Research Team: Prashanth Venkataram (lead), Jesus Barajas, and Dan Sperling
UC Campus(es): UC Davis
Problem Statement: The last five years in California have seen annual averages of over 3,800 fatalities, nearly 15,900 serious (but not fatal) injuries, and over 233,100 minor injuries from vehicular collisions. These collisions disproportionately occur in marginalized neighborhoods and victimize people from socioeconomically marginalized groups, including people with disabilities. Despite the physical injuries and mental traumas that collisions can inflict upon victims, loved ones, emergency responders, and even otherwise unrelated bystanders, little is known about the effects of collisions on their travel behavior, such as frequency of travel and mode choices. Hypothetically, decreases in travel frequency could significantly harm socioeconomic equity, as victims or loved ones who travel less may participate less in the economy as workers or consumers, and these effects may be amplified for people with disabilities, who already face disadvantages with respect to access and mobility. Additionally, changes in mode choices, especially away from public or active transportation toward private vehicular transportation, may undercut Caltrans’s connected goals for road safety, equity, and greenhouse gas emission reduction in the California Transportation Plan 2050, Caltrans 2020-2024 Strategic Plan, and California 2020-2024 Strategic Highway Safety Plan.

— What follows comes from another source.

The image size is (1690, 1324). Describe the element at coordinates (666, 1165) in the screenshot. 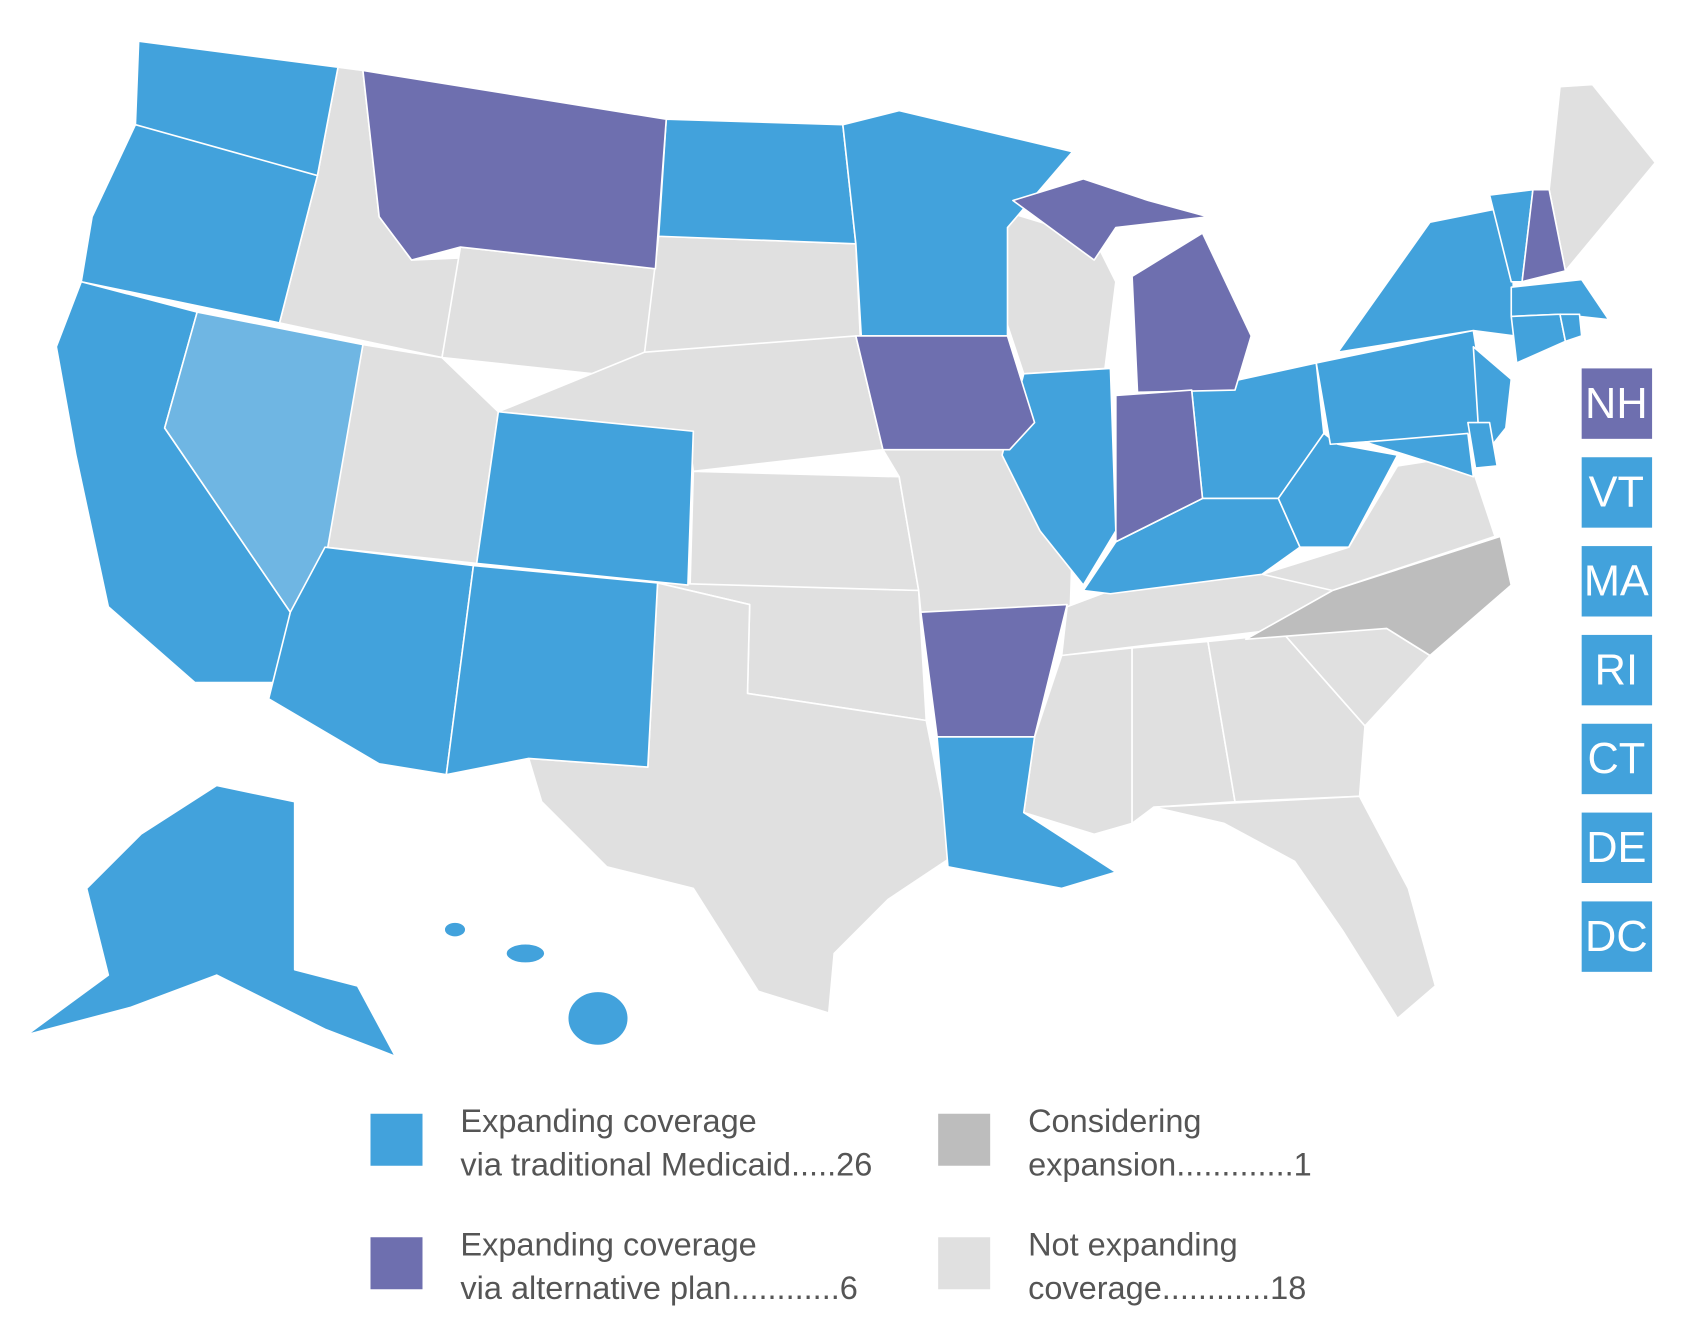

I see `legend-label: via traditional Medicaid.....26` at that location.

Project Description: This study aims to answer: (1) How do experiences with collisions or near misses affect travel frequencies and mode choices among people with disabilities? (2) Do experiences with collisions or near misses correlate with people being less likely to use certain vehicular modes (e.g., driving, riding as a passenger, or using taxis, ridehailing services, or paratransit) compared to those without such experiences? To answer these questions, this project will use informal interviews, focus groups, and a survey. The research team will work with community-based organizations (CBOs) throughout California, especially those that advocate for people with disabilities, who are disproportionately vulnerable to collisions, as well as those which advocate for road safety in socioeconomically marginalized communities. Informal interviews and focus groups with representatives from those CBOs will help the researchers better understand issues facing people experiencing collisions and near misses, what questions may be too sensitive or problematic to ask such people, and policy challenges. Following these discussions, the research team will survey adults in California about their current frequencies of using different modes of transportation, firsthand or secondhand experiences with collisions or near misses, the extent to which those experiences have influenced their mode choices, their neighborhood type, and demographic, socioeconomic, and disability status. Findings will contribute to formulating policies for roadway safety, transportation equity, and greenhouse gas emission reduction.